Altitude driven mechanisms and machine learning prediction of the evaporation paradox reversal in the Nyainqentanglha Mountains
摘要
The Tibetan Plateau is a major regulator of Asian hydroclimate, yet rapid changes in atmospheric demand are reshaping its water balance. Here, we examine whether the evaporation-paradox pattern has reversed by analysing meteorological records from 2000 to 2024 across the Nyainqêntanglha Mountains. Potential evapotranspiration (ET0) increased across the region, but the mechanisms were strongly elevation dependent. In low-elevation valleys, ET0 rebound was driven mainly by recovering wind speed and an expanding vapour pressure deficit, indicating increasing aerodynamic control.
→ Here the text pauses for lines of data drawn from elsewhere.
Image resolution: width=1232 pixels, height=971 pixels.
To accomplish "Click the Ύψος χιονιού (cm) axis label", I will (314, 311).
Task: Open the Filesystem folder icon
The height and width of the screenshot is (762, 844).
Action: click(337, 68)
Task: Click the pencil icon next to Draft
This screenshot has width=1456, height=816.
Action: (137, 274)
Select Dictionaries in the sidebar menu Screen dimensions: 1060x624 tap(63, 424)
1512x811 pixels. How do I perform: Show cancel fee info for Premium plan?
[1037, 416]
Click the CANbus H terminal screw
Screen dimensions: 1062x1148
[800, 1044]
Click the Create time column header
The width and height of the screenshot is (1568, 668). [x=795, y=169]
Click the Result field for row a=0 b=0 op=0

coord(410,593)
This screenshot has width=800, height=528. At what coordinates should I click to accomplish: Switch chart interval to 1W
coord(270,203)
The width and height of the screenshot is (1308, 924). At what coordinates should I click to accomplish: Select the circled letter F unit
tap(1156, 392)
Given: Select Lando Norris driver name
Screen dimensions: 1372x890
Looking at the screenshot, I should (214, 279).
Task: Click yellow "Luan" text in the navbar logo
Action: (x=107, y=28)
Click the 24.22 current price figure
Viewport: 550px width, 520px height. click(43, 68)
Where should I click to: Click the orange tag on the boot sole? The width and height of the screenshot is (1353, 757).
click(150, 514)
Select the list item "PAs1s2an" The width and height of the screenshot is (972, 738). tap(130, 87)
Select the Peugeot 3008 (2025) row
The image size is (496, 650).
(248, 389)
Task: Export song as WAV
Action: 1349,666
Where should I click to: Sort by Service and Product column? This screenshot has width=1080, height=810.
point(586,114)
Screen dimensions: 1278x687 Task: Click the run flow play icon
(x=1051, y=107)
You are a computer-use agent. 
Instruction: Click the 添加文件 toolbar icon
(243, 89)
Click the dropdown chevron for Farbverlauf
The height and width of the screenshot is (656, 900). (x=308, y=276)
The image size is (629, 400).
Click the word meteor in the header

By contrast, high-altitude areas showed a cloud-brake effect, in which topographically enhanced cloudiness reduced radiation input and constrained ET0 growth despite pronounced warming. Explainable machine-learning analyses showed that the dominant predictors identified by XGBoost and Random Forest were broadly consistent with Penman–Monteith sensitivity. Long Short-Term Memory models further reproduced ET0 dynamics with strong predictive skill, supporting their use as virtual observation tools in data-sparse alpine environments. These findings indicate a transition from an energy-limited regime towards more dynamically controlled evaporative demand, with important implications for plateau water resources.